Um deles é os seguros. Por isso, comprámos recentemente 50% da maior corretora de seguros portuguesa, a Villas Boas. O outro é o das viagens. Estamos a desenvolver a nossa agência - que antes era apenas uma secção dentro do clube - por forma a torná-la cada vez mais autónoma e lucrativa. Depois temos a parte da mobilidade e o ACP Serviços , que hoje presta assistência na estrada com um serviço que o distingue de todos os outros do mesmo género.
Que lucros dão esses negócios?
O negócio da mobilidade é um negócio de milhões que deixa ficar tostões. Tem por isso de ser muito bem gerido, porque as empresas a quem prestamos serviços querem qualidade, mas também querem esmagar-nos os preços. Nas viagens estamos a tirar cerca de 200 mil euros de lucro por ano. Nos seguros quero tirar entre dois e 2,5 milhões.
O operador móvel virtual a lançar em 2008 é outra via de fazer dinheiro....

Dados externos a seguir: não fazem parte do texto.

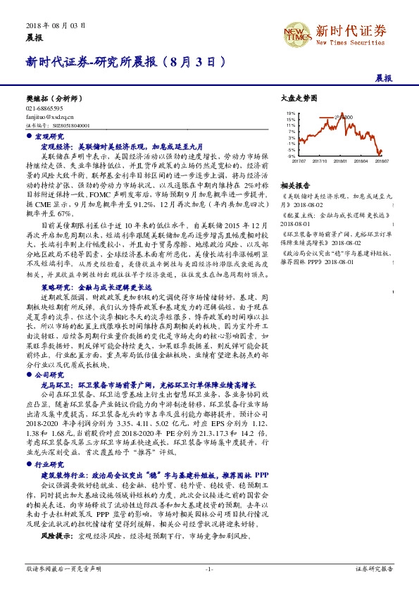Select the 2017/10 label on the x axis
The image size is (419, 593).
coord(319,161)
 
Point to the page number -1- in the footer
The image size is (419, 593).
coord(209,568)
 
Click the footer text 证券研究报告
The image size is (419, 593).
coord(375,568)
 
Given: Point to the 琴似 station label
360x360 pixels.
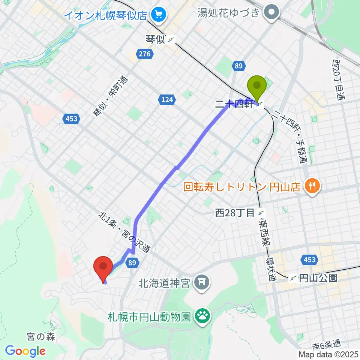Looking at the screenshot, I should click(x=155, y=39).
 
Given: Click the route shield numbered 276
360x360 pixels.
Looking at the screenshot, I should click(x=144, y=54).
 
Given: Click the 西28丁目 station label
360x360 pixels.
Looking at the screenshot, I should click(x=235, y=213).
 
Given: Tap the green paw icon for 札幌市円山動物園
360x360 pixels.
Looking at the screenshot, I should click(x=203, y=318).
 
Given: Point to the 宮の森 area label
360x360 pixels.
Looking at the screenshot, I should click(x=42, y=337).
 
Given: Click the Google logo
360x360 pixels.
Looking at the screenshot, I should click(x=26, y=351).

O lançamento dos telemóveis é outro negócio que queremos que seja um pinga-pinga. E vamos ser o primeiro operador virtual. Os primeiros cartões serão lançados a 19 de Março. E porquê esta data? Porque foi neste dia que lancei o Correio da Manhã e tive sorte e porque é também o Dia do Pai.
Mas os CTT já anunciaram o lançamento de um operador virtual antes do vosso...
Não. O que eles vão fazer é pintar cartões da TMN com o nome dos CTT. Porque eles não têm clientes. São distribuidores. Nós temos clientes, temos as suas moradas e dados.
Qual o investimento do ACP neste operador?
O investimento roda os 2,5 milhões de euros. O operador de rede com quem iremos trabalhar será escolhido depois de obtermos a licença, o que deverá acontecer na próxima semana.
A saúde é outra das áreas que quer desenvolver. Como vai fazer crescer este negócio?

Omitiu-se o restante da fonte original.